Le mardi 13 août, il fit son dernier effort pour donner, en revenant de la messe, où il [se] fit porter, l’audience de congé, debout et sans appui, à ce prétendu ambassadeur de Perse. Sa santé ne lui permit pas les magnificences qu’il s’étoit proposées comme à sa première audience ; il se contenta de le recevoir dans la pièce du trône, et il n’y eut rien de remarquable. Ce fut la dernière action publique du roi, où Pontchartrain trompoit si grossièrement sa vanité pour lui faire sa cour. Il n’eut pas honte de terminer cette comédie par la signature d’un traité dont les suites montrèrent le faux de cette ambassade. Cette audience, qui fut assez longue, fatigua fort le roi. Il résista en rentrant chez lui à l’envie de se coucher ; il tint le conseil de finance, dîna à son petit couvert ordinaire, se fit porter chez Mme de Maintenon, où il y eut petite musique, et, en sortant de son cabinet, s’arrêta pour la duchesse de La Rochefoucauld qui lui présenta la duchesse de La Rocheguyon sa belle-fille, qui fut la dernière dame qui lui ait été présentée. Elle prit le soir son tabouret au souper du roi qui fut le dernier de sa vie au grand couvert. Il avoit travaillé seul chez lui après son dîner avec le chancelier. Il envoya le lendemain force présents et quelques pierreries à ce bel ambassadeur qu’on mena deux jours après chez un bourgeois à Chaillot, et à peu de distance, au Havre-de-Grâce, où il s’embarqua. Ce fut ce même jour que la princesse des Ursins, effrayée, comme on l’a dit, de l’état du roi, partit de Paris pour gagner Lyon en diligence, le lendemain mercredi, veille de l’Assomption.

OBJECTIF A: Présentez sous forme de tableau Markdown, avec les colonnes « Numéro » et « Ligne », la partie des enregistrements qui s'ouvre sur la ligne contenant « Where should I » et se termine à la fin des enregistrements, bornes comprises. Omettez les lignes vides et les images.

DONNÉES DE L'EXERCICE:
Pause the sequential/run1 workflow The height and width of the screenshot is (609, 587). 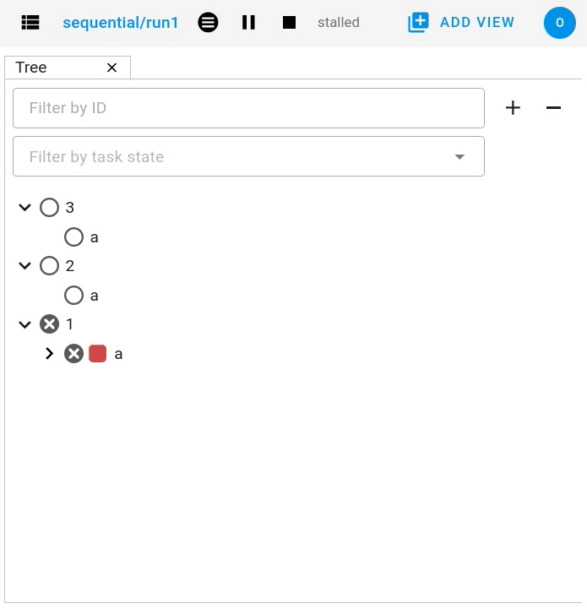[x=248, y=23]
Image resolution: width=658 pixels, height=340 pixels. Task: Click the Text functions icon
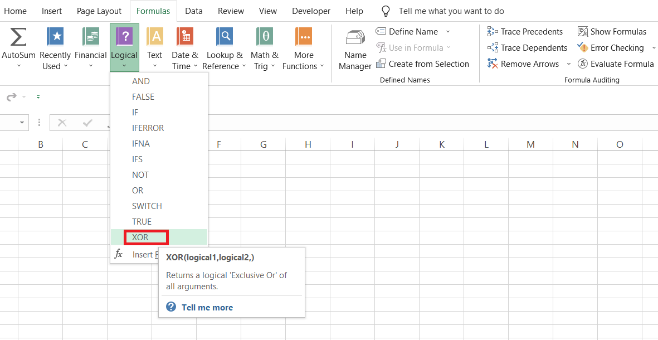click(x=154, y=38)

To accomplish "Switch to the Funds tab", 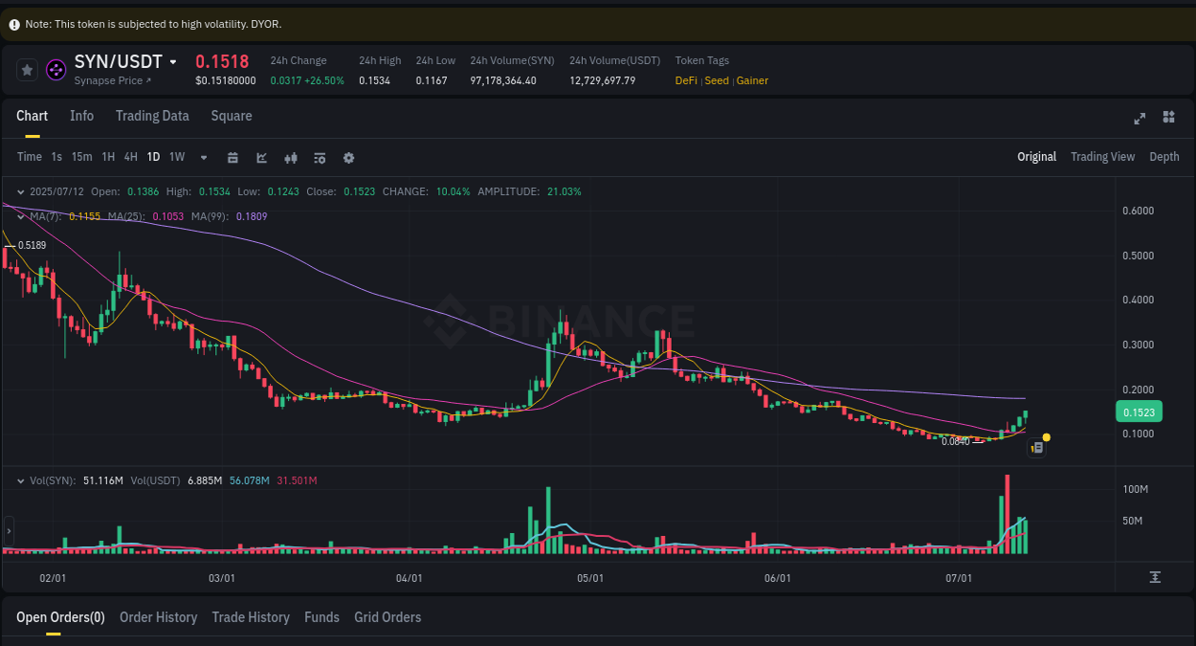I will (321, 617).
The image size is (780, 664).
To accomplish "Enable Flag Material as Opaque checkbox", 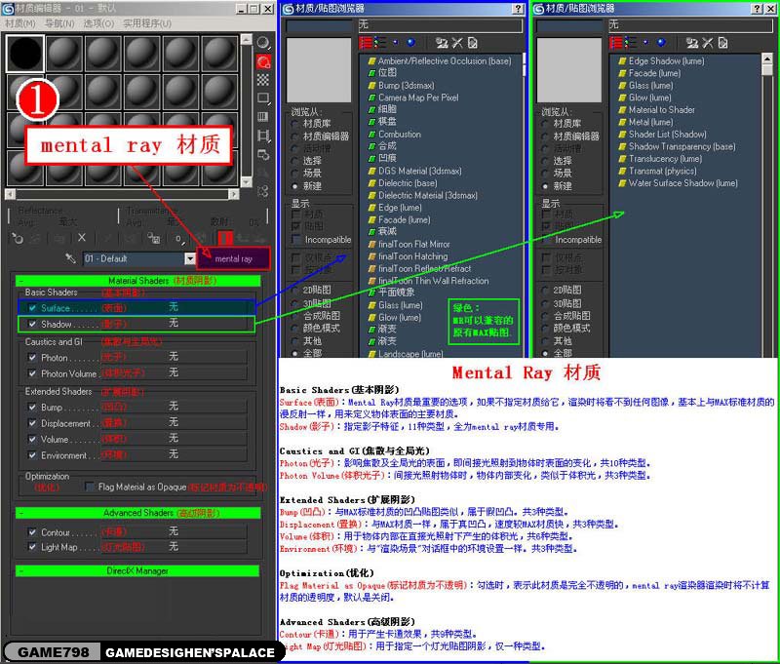I will [90, 487].
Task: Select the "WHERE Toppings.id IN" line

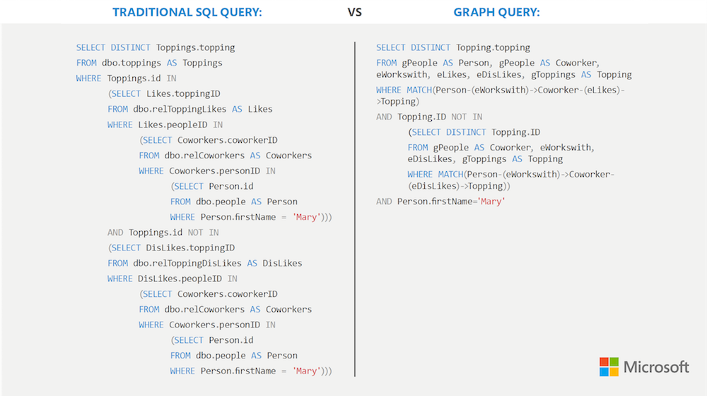Action: 127,78
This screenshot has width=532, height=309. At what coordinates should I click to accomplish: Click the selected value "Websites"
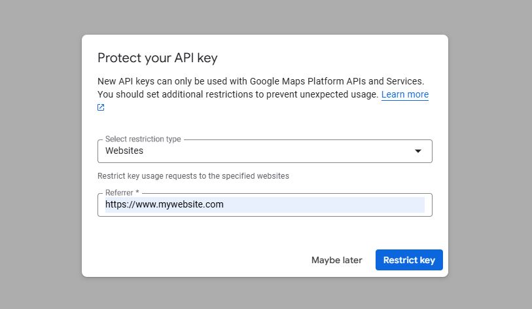pos(124,151)
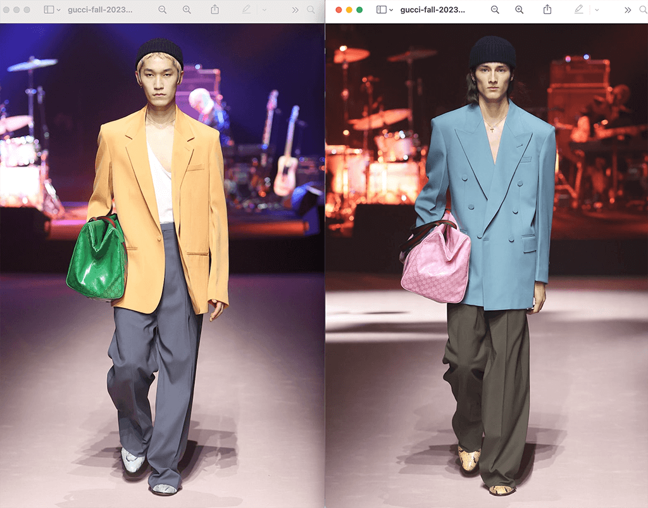Toggle the sidebar in the left yellow-blazer window
This screenshot has height=508, width=648.
pyautogui.click(x=49, y=10)
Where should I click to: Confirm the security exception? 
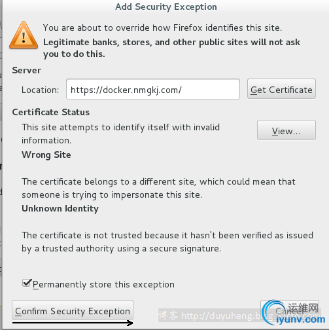coord(73,310)
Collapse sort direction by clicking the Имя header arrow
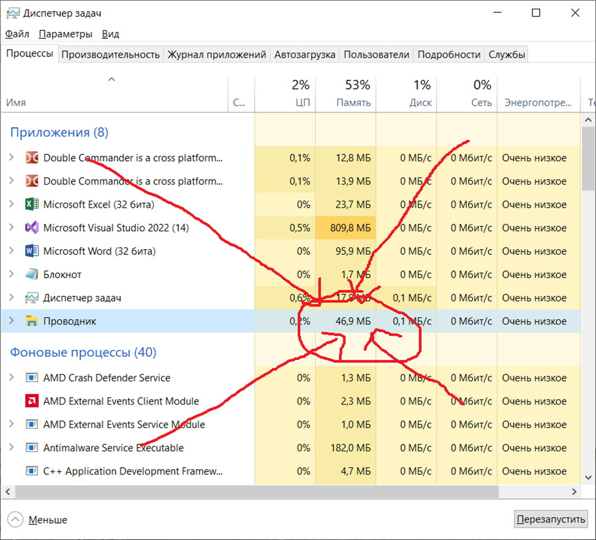Screen dimensions: 596x540 pyautogui.click(x=111, y=79)
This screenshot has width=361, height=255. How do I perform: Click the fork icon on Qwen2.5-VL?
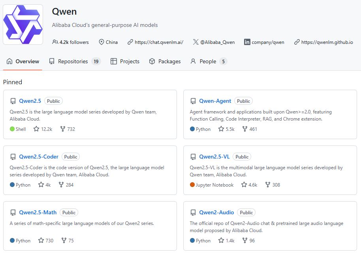pyautogui.click(x=268, y=185)
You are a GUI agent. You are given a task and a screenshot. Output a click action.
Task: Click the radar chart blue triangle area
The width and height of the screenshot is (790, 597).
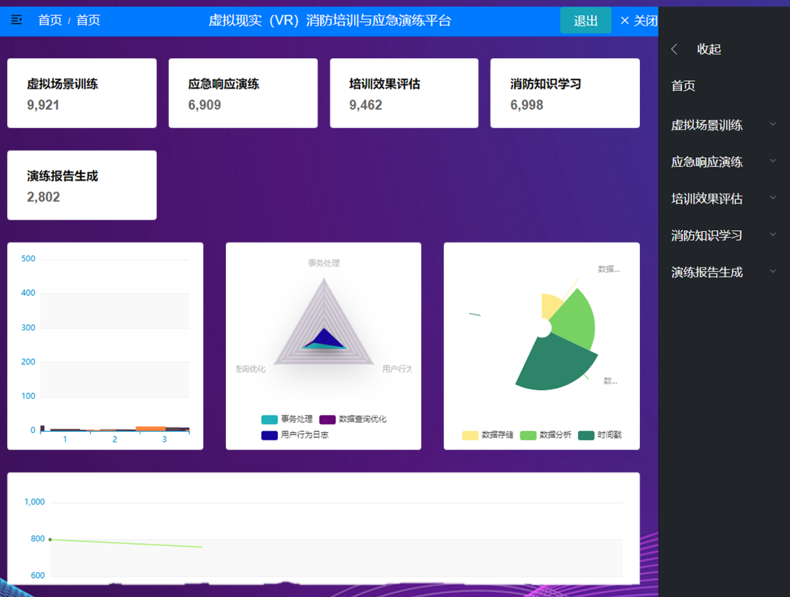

OBJECTIF B:
Répondez aux questions suivantes d'après l'extrait :
(i) À quelle date eut lieu l'audience de congé donnée à l'ambassadeur de Perse ?
(ii) Quelle fut la dernière dame présentée au roi ?
(iii) En quel lieu l'ambassadeur s'embarqua-t-il ?

RÉPONSE COMPLÈTE A:
| Numéro | Ligne |
|---|---|
| 1 | Where should I click to: Confirm the security exception?  |
| 2 | coord(73,310) |
| 3 | Collapse sort direction by clicking the Имя header arrow |
| 4 | Screen dimensions: 596x540 pyautogui.click(x=111, y=79) |
| 5 | This screenshot has width=361, height=255. How do I perform: Click the fork icon on Qwen2.5-VL? |
| 6 | pyautogui.click(x=268, y=185) |
| 7 | You are a GUI agent. You are given a task and a screenshot. Output a click action. |
| 8 | Task: Click the radar chart blue triangle area |
| 9 | The width and height of the screenshot is (790, 597). |

RÉPONSE COMPLÈTE B:
(i) Le mardi 13 août.
(ii) La duchesse de La Rocheguyon, belle-fille de la duchesse de La Rochefoucauld.
(iii) Au Havre-de-Grâce.